A tecnologia funciona acelerando elétrons em um grande anel circular, a uma velocidade próxima à da luz. Quando essas partículas mudam de direção, liberam a radiação síncroton, uma forma intensa de luz que pode ser usada para “enxergar” através dos papiros carbonizados, e detectar a tinta antiga, mesmo praticamente invisível no fundo escuro da peça.
Essas microtomografias computadorizadas de raios X 3D geram diversas saídas digitalizadas na forma de "volumes", disponibilizados como uma pilha de arquivos .tif 2D, ou fatias horizontais de baixo para cima. O tamanho do arquivo e o número de arquivos .tif para cada volume dependem do tamanho físico de cada rolo, que contém 10 metros de papiro.
O segredo, diz Mancuso, é "descobrir qual camada é diferente da próxima para podermos desenrolá-la digitalmente". Terminada essa parte do processo, a IA entra em cena para detectar a tinta.

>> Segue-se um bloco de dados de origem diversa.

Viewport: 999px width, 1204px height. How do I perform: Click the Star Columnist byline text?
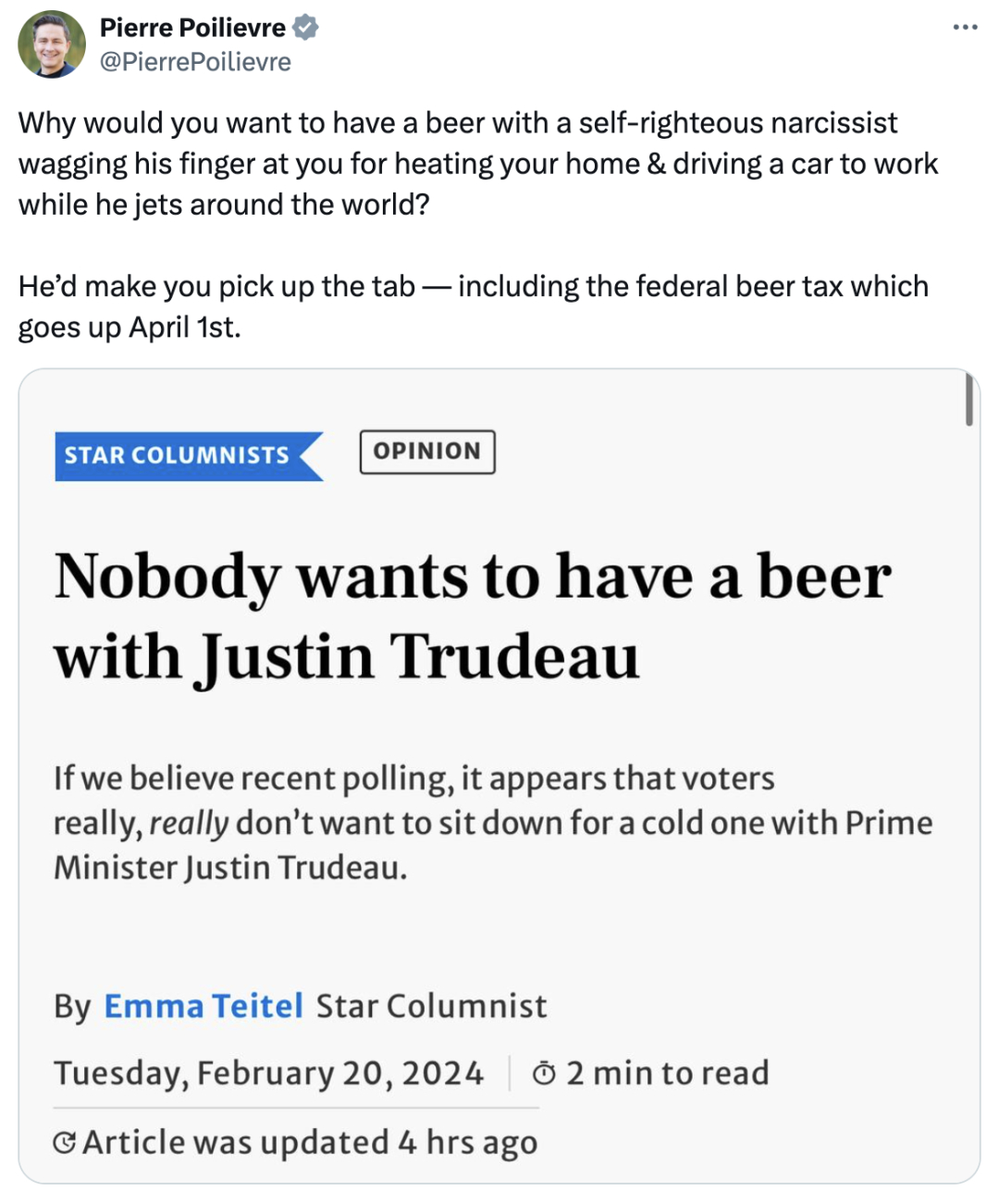431,1006

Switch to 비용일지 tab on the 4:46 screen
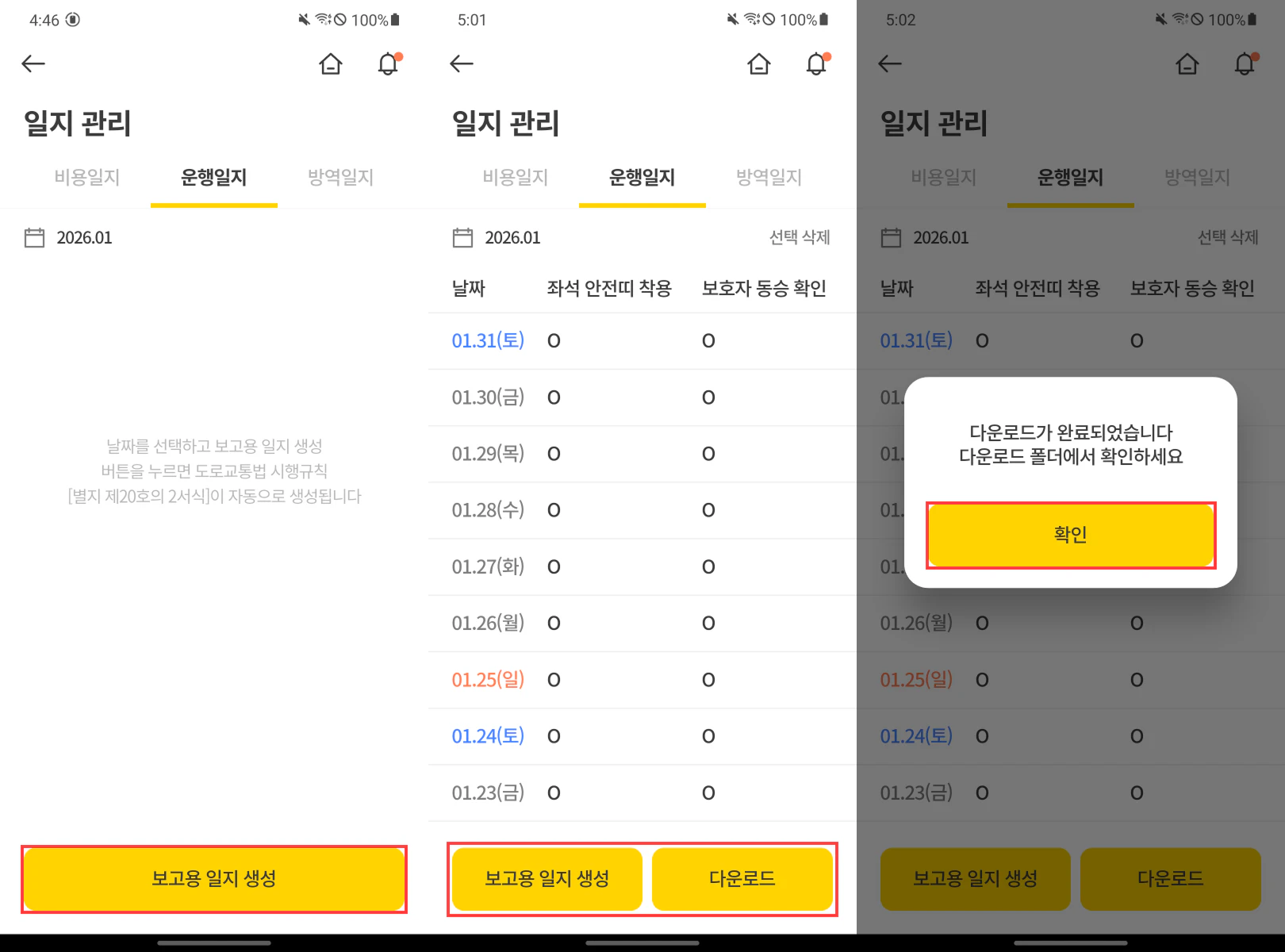pyautogui.click(x=87, y=177)
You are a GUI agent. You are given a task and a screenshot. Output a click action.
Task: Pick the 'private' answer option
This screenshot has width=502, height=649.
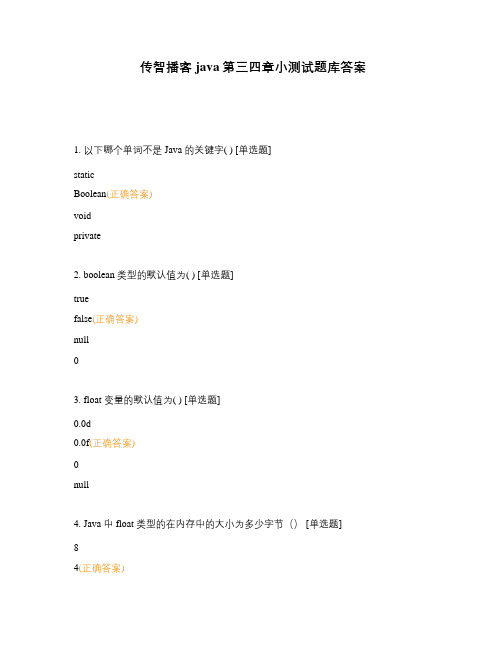(x=87, y=236)
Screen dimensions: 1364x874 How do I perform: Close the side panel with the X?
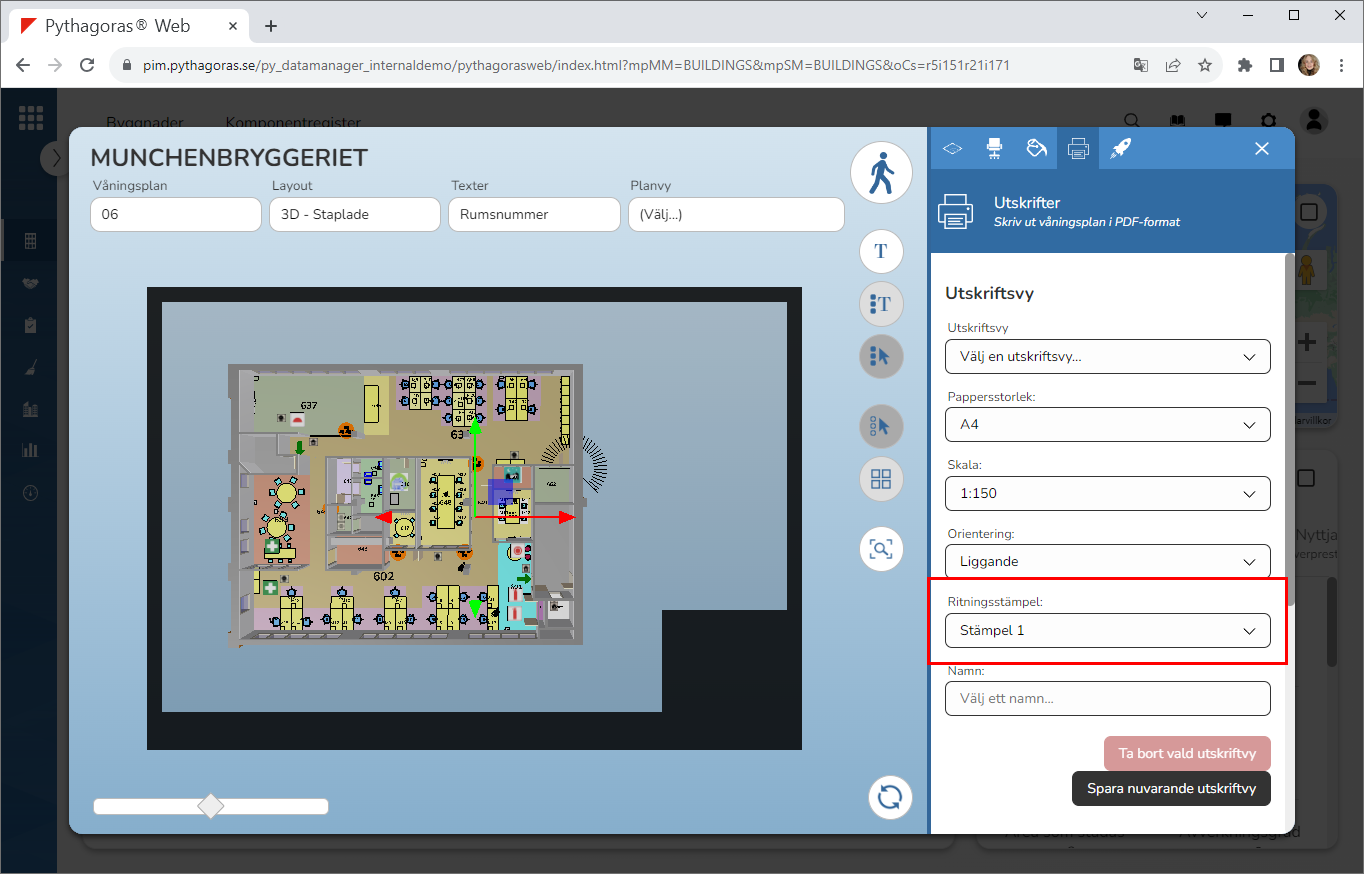point(1262,148)
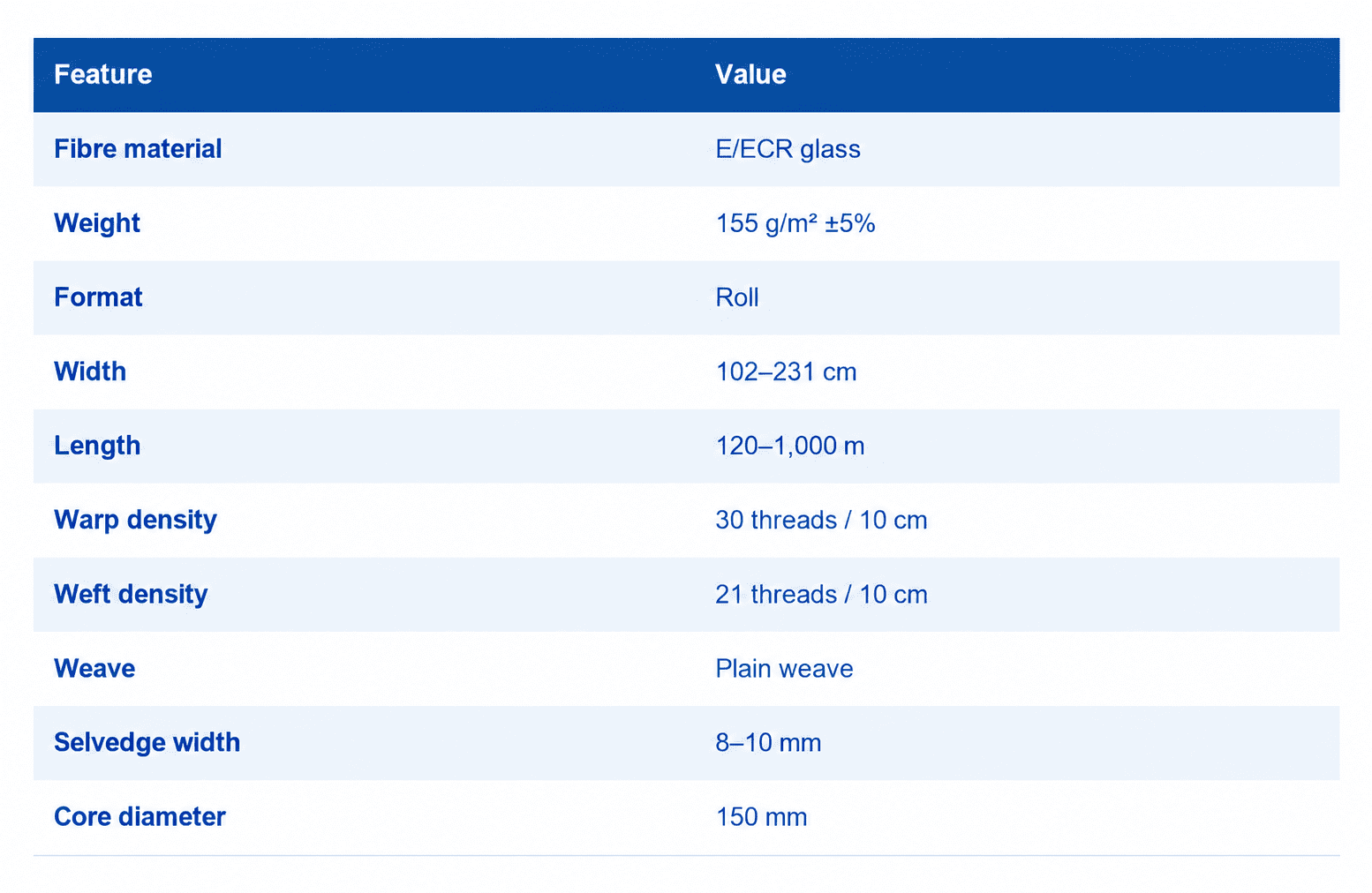
Task: Click the 150 mm core diameter value
Action: pos(761,816)
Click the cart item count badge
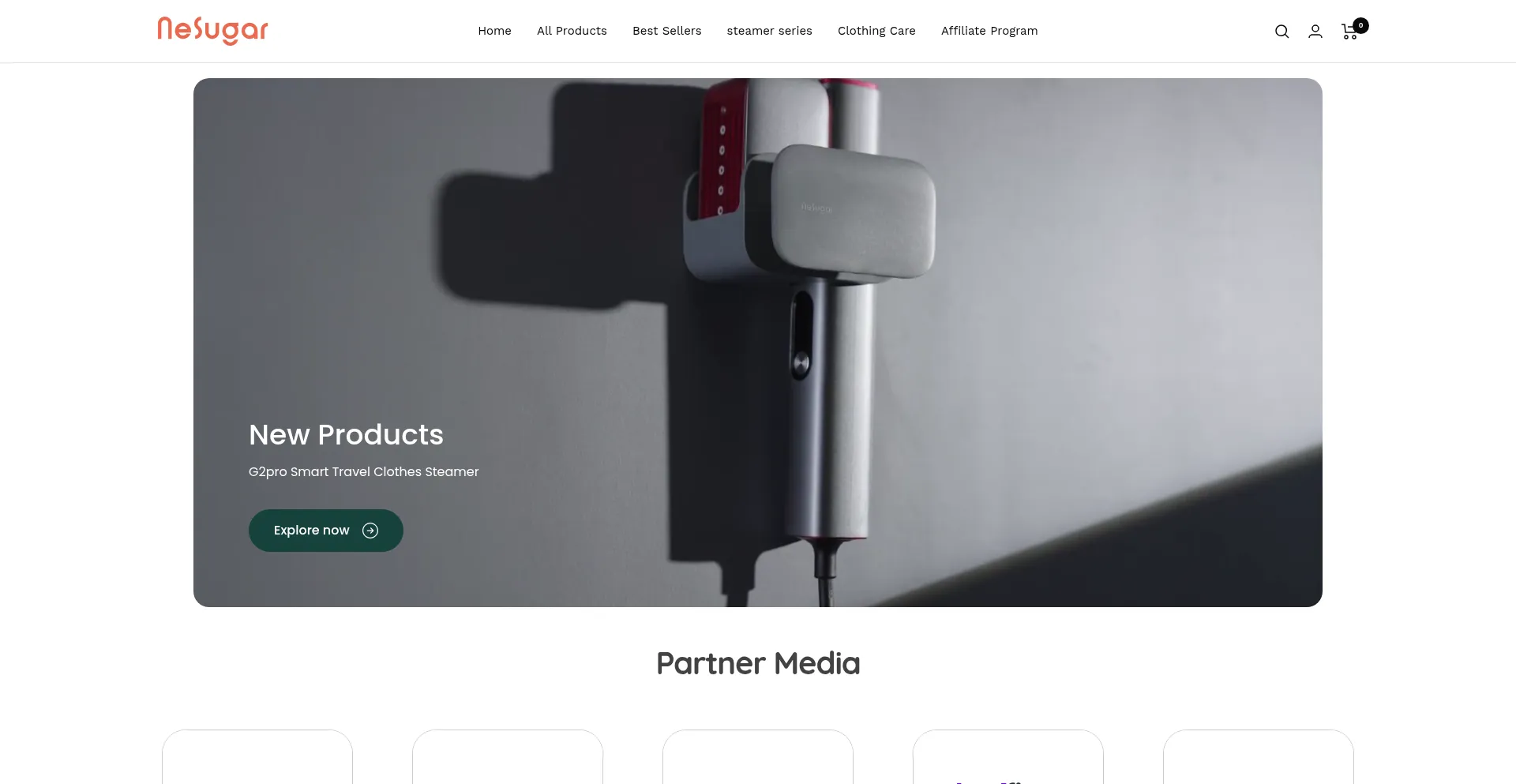The image size is (1516, 784). click(1360, 25)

Para distinguir entre ela e o papiro, ambos carbonizados, as técnicas avançadas buscam sinais microscópicos de pigmento, que é então reproduzido digitalmente.
O que já foi decifrado nos papiros até agora?
Agora, a imagem do chamado Rolo 5 (PHerc. 172) foi virtualmente desenrolada e revelada. O resultado é uma exibição considerável de diversas colunas de texto, com cerca de 26 linhas cada. Com isso, os pesquisadores foram capazes de decifrar as primeiras palavras em grego, o que o que deu aos autores da façanha as recompensas prometidas:
Mas a iniciativa tem pressa. Por isso, “enquanto os esforços estão em andamento por acadêmicos da Universidade de Oxford para interpretar o texto, o Desafio do Vesúvio está convidando outros a se apresentarem e se juntarem ao esforço coletivo para decifrar completamente seu conteúdo”, diz um comunicado de imprensa.
Uma das primeiras palavras detectadas foi traduzida do grego antigo como διατροπή, que significa “desgosto”, e aparece duas vezes em algumas colunas de texto. Segundo os papirólogos de Oxford, o provável autor pode ser o filósofo epicurista e poeta Filodemo de Gádara. A boa notícia é que o papiro é possivelmente um livro finalizado, e não apenas “em andamento”, como alguns já encontrados.
Gostou da matéria sobre os papiros de Herculano? Se você se interessar pelo assunto e quiser participar do Desafio Vesúvio, que já distribuiu mais de US$ 1,5 milhão em prêmios, basta se inscrever no site da iniciativa. Boas pesquisas!